>> BEGIN THE DATA

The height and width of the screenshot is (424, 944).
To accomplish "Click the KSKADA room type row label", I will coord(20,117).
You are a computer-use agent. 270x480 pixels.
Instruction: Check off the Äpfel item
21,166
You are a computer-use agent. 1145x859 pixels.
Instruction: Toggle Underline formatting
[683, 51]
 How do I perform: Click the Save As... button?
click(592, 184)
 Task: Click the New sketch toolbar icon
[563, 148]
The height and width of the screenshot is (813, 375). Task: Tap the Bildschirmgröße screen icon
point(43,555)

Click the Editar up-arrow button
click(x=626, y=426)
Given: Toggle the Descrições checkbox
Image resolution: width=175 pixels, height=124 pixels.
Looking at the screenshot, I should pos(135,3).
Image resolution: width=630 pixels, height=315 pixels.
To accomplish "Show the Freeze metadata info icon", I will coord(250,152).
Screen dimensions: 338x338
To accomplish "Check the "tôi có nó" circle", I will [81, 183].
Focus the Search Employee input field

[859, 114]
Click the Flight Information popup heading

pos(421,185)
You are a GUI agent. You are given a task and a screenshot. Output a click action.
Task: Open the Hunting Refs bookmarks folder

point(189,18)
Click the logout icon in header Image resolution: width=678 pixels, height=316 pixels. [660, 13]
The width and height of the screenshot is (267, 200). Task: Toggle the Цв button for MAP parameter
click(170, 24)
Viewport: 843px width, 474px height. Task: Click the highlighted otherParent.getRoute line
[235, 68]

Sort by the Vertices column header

>> END THE DATA

GIVEN REQUEST – Copy out all of the items above word for word, keeping every line as it is.

SOLUTION TO THE EXERCISE –
The height and width of the screenshot is (424, 944).
To accomplish "Click the KSKADA room type row label", I will coord(20,117).
You are a computer-use agent. 270x480 pixels.
Instruction: Check off the Äpfel item
21,166
You are a computer-use agent. 1145x859 pixels.
Instruction: Toggle Underline formatting
[683, 51]
 How do I perform: Click the Save As... button?
click(592, 184)
 Task: Click the New sketch toolbar icon
[563, 148]
The height and width of the screenshot is (813, 375). Task: Tap the Bildschirmgröße screen icon
point(43,555)

Click the Editar up-arrow button
click(x=626, y=426)
Given: Toggle the Descrições checkbox
Image resolution: width=175 pixels, height=124 pixels.
Looking at the screenshot, I should pos(135,3).
Image resolution: width=630 pixels, height=315 pixels.
To accomplish "Show the Freeze metadata info icon", I will coord(250,152).
Screen dimensions: 338x338
To accomplish "Check the "tôi có nó" circle", I will [81, 183].
Focus the Search Employee input field

[859, 114]
Click the Flight Information popup heading

pos(421,185)
You are a GUI agent. You are given a task and a screenshot. Output a click action.
Task: Open the Hunting Refs bookmarks folder

point(189,18)
Click the logout icon in header Image resolution: width=678 pixels, height=316 pixels. [660, 13]
The width and height of the screenshot is (267, 200). Task: Toggle the Цв button for MAP parameter
click(170, 24)
Viewport: 843px width, 474px height. Task: Click the highlighted otherParent.getRoute line
[235, 68]

Sort by the Vertices column header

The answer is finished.